People who operate their own unincorporated economic enterprise or engage independently in a profession or trade, and hire one or more employees.

Employment type

Classifies employed people according to the following categories on the basis of their main job (that is, the job in which they usually worked the most hours):

  • Employees (excluding owner managers of incorporated enterprises);
    • with paid leave entitlements;
    • without paid leave entitlements;
  • Owner managers of incorporated enterprises;
  • Owner managers of unincorporated enterprises;
  • Contributing family workers.
Equivalised household income

Total household income that has been adjusted using an equivalence scale. Equivalence scales are used to adjust the actual incomes of households in a way that enables the analysis of the relative well-being of people living in households of different size and composition. For a household comprising more than one person, it is an indicator of the total household income that would need to be received by a lone person household to enjoy the same level of economic well-being as the household in question. If one or more persons in the household has refused to provide income, the household has been excluded from this category.

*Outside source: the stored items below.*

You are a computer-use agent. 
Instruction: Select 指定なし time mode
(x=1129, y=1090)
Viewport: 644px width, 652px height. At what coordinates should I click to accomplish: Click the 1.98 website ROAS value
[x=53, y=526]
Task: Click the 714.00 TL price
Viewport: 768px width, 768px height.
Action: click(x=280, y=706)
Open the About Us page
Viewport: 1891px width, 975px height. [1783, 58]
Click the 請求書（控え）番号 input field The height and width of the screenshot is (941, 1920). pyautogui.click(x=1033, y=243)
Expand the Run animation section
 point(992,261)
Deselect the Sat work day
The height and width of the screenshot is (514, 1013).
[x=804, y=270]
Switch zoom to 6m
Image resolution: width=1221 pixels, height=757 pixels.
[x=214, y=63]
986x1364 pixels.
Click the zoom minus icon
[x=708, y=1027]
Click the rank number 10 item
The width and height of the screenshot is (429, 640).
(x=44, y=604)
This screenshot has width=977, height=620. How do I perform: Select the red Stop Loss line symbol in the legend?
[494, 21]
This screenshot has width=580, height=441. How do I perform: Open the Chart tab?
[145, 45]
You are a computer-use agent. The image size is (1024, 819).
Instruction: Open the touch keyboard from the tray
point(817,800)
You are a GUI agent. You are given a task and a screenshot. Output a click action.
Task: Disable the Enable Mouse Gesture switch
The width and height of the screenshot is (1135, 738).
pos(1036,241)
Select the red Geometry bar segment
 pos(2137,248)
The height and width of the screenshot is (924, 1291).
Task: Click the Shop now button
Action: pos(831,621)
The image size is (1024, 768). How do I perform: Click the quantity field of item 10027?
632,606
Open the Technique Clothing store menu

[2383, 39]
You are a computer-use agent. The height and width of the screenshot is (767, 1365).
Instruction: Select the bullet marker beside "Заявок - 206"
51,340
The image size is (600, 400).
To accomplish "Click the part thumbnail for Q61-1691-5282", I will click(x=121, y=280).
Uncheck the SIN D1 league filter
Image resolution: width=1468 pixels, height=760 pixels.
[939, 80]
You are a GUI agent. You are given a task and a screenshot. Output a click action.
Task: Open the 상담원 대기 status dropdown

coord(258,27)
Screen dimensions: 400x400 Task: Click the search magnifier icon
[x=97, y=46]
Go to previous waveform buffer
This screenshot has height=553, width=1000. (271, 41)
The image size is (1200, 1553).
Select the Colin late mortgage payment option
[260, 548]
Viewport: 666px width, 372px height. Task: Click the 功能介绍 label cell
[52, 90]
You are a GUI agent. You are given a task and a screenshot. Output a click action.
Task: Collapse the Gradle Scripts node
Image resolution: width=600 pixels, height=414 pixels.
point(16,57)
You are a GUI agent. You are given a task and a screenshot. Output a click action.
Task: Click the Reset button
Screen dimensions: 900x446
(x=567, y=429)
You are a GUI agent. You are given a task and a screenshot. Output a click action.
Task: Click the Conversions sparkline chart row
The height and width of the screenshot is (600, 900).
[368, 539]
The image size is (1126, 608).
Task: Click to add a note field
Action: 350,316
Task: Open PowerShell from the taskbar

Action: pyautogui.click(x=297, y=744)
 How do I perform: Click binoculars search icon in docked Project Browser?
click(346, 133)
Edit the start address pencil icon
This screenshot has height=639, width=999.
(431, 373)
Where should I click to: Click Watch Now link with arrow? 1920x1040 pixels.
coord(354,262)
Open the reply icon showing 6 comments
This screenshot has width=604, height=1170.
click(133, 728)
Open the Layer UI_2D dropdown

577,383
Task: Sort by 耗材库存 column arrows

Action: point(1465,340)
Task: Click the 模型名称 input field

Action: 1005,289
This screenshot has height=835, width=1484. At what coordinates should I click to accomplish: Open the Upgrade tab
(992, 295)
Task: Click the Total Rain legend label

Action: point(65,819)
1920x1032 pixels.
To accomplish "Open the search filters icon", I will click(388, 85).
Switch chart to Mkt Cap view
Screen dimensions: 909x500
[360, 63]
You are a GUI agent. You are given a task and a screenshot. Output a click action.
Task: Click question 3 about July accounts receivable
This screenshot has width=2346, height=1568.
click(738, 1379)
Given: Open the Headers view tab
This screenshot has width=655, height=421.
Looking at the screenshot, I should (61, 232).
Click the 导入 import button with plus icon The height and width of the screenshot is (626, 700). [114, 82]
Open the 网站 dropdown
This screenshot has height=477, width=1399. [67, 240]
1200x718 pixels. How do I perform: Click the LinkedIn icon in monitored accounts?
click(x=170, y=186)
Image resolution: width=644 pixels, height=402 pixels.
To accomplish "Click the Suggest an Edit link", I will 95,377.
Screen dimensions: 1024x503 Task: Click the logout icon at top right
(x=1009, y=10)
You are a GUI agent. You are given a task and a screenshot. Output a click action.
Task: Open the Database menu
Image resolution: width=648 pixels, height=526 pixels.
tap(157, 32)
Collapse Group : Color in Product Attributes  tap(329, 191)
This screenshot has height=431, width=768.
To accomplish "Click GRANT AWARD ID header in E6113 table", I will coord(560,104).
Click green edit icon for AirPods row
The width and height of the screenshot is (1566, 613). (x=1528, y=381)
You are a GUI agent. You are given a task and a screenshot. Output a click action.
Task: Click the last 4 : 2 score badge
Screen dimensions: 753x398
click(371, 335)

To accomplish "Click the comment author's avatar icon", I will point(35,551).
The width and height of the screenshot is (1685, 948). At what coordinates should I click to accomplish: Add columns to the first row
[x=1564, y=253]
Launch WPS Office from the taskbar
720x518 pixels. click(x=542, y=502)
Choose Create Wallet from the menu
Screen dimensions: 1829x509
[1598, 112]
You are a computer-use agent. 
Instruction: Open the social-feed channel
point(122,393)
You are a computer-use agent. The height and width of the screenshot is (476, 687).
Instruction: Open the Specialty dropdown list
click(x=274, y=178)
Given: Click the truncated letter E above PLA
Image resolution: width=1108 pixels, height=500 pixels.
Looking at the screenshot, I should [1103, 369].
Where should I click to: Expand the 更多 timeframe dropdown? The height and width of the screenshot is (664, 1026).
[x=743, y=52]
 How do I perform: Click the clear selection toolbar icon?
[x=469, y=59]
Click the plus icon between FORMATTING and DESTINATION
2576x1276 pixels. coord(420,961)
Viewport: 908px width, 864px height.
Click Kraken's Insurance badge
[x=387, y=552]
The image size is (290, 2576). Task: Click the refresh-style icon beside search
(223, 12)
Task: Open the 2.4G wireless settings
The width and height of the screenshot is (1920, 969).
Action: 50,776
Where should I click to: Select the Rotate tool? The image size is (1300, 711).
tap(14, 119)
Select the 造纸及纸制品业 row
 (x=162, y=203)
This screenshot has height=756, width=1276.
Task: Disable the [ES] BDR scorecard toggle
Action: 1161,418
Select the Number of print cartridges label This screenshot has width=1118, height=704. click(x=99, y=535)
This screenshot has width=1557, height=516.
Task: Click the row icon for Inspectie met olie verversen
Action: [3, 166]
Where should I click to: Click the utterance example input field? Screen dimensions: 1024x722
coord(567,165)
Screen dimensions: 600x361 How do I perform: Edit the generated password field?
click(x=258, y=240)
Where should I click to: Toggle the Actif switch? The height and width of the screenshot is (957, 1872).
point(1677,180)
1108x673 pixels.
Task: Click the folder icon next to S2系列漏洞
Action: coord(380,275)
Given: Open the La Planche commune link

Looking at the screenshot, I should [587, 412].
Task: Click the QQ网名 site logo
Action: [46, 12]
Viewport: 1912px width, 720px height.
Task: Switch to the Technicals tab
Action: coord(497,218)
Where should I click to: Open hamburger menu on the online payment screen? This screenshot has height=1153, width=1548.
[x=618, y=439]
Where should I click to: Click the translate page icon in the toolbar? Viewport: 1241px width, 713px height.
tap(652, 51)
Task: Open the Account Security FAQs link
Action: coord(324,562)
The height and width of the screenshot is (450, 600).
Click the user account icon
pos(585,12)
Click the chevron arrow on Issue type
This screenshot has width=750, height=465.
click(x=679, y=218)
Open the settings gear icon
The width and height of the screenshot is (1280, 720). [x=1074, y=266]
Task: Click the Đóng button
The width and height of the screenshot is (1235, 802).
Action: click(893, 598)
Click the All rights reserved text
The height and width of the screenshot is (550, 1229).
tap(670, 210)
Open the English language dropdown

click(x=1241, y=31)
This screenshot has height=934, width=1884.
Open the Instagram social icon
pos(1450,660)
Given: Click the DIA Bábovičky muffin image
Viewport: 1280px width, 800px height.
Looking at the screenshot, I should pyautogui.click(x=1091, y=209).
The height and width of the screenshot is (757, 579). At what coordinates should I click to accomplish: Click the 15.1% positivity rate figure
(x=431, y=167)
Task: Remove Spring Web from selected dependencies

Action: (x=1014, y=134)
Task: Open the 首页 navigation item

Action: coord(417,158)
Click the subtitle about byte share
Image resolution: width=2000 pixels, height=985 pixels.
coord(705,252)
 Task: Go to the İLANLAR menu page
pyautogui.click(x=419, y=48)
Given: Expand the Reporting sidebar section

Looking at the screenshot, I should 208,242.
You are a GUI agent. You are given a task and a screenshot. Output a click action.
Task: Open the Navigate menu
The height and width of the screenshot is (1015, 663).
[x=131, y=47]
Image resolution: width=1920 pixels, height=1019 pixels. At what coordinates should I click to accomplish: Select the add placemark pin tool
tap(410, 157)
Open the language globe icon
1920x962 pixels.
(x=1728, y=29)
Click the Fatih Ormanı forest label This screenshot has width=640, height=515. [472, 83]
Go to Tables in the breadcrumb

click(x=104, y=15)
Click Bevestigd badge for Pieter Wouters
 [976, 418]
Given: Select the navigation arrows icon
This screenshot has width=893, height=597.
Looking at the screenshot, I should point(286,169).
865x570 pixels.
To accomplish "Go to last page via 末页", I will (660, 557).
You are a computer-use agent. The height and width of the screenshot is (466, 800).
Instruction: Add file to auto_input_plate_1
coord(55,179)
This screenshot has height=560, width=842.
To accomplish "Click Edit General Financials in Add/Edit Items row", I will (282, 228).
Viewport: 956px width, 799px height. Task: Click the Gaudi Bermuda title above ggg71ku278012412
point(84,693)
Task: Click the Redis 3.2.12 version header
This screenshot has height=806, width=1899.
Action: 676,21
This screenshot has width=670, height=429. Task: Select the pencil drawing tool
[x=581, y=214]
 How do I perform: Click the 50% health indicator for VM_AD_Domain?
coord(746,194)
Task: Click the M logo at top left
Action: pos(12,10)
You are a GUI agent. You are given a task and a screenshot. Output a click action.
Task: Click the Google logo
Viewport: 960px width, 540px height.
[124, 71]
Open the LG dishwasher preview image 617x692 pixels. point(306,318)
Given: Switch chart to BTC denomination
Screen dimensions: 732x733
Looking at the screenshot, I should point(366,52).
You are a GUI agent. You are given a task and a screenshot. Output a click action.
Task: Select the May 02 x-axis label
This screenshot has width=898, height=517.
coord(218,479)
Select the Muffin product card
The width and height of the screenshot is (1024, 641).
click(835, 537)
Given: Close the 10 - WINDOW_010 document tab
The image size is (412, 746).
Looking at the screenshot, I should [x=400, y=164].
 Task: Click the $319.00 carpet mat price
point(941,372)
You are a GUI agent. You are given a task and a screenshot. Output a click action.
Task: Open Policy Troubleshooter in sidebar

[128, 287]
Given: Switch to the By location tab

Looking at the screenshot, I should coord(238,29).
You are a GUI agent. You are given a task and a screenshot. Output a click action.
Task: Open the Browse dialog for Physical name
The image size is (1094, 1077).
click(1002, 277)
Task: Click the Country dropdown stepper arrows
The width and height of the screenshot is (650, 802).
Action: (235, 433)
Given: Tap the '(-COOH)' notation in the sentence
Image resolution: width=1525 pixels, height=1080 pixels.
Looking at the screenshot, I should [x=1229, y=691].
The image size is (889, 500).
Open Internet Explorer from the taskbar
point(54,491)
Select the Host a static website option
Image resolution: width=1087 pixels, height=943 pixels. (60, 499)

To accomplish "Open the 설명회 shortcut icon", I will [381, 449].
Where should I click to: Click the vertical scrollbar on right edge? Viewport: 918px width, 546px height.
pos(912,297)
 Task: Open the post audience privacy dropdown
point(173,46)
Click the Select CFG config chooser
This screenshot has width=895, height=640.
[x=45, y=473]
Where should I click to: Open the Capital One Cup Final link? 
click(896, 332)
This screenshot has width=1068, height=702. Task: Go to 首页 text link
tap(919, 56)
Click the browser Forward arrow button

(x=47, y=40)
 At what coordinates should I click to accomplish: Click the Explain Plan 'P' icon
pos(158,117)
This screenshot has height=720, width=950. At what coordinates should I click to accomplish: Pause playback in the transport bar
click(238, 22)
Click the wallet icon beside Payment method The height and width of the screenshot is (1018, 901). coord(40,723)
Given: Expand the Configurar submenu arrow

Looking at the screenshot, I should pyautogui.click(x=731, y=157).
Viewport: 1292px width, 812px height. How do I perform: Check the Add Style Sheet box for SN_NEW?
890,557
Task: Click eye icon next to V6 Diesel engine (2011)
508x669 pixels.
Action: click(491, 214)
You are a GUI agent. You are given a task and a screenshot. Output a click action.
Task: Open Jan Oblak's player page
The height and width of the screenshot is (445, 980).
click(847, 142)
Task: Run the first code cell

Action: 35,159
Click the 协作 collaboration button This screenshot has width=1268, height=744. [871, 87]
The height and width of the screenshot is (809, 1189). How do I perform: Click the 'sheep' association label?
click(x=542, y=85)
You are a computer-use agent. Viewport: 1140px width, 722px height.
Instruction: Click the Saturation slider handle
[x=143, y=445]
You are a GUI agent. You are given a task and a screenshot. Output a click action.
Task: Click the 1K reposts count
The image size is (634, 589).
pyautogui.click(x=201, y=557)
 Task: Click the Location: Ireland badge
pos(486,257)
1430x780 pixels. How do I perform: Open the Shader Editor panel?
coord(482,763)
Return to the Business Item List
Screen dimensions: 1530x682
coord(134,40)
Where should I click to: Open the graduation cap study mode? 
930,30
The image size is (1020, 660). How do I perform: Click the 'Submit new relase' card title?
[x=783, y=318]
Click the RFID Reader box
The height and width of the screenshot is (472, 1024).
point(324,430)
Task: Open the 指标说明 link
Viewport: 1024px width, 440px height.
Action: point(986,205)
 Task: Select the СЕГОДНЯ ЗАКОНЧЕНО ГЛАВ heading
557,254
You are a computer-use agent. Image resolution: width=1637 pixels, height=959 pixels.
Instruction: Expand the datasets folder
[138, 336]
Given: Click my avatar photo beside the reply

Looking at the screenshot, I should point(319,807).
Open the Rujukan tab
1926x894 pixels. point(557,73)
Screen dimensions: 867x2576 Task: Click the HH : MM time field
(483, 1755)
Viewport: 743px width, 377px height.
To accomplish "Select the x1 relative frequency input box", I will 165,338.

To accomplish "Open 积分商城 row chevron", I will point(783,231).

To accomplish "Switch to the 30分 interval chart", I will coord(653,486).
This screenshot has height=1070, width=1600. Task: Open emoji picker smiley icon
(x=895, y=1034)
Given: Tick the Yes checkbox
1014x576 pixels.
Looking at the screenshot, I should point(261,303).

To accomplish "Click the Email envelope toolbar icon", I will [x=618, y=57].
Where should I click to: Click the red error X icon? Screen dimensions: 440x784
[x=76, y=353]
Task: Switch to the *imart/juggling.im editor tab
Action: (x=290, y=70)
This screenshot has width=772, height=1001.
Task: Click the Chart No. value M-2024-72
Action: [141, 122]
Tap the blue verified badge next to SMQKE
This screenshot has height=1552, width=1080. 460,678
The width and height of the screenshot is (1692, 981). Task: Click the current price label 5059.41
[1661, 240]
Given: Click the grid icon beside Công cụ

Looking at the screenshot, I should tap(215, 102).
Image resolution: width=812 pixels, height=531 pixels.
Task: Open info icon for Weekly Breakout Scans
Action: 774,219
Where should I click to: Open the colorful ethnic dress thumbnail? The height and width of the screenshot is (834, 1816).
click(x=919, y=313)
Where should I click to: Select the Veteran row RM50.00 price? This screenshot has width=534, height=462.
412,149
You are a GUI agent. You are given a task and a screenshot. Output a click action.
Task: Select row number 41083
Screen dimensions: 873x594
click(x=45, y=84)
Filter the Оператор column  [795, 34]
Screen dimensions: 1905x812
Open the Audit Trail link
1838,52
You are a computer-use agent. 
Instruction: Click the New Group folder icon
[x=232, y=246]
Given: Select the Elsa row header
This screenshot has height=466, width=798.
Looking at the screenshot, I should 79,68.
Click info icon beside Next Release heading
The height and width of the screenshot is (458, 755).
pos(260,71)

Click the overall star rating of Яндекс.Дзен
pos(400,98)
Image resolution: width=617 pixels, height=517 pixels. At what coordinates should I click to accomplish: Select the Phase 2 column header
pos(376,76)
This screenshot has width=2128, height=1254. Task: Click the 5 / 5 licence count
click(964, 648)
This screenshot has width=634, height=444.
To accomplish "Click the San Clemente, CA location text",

The equivalence scale is built up by allocating points to each person in a household. Taking the first adult in the household as having a weight of 1 point, each additional person who is 15 years or older is allocated 0.5 points, and each child under the age of 15 is allocated 0.3 points. Equivalised household income is derived by dividing total household income by a factor equal to the sum of the equivalence points allocated to the household members. The equivalised income of a lone person household is the same as its unequivalised income.

Family

Two or more persons, one of whom is at least 15 years of age, who are related by blood, marriage (registered or de facto), adoption, step or fostering, and who are usually resident in the same household. The basis of a family is formed by identifying the presence of a couple relationship, lone parent-child relationship or other blood relationship. Some households will, therefore, contain more than one family

Family day care

A type of formal care provided in caregivers' homes.

First job started or returned to

The first job in which the person had started or returned to since the birth of child.

Formal care

Regulated care away from the child's home. The main types of formal care are long day care, family day care and occasional care.

Full-time workers

Employed persons who usually worked 35 hours or more a week.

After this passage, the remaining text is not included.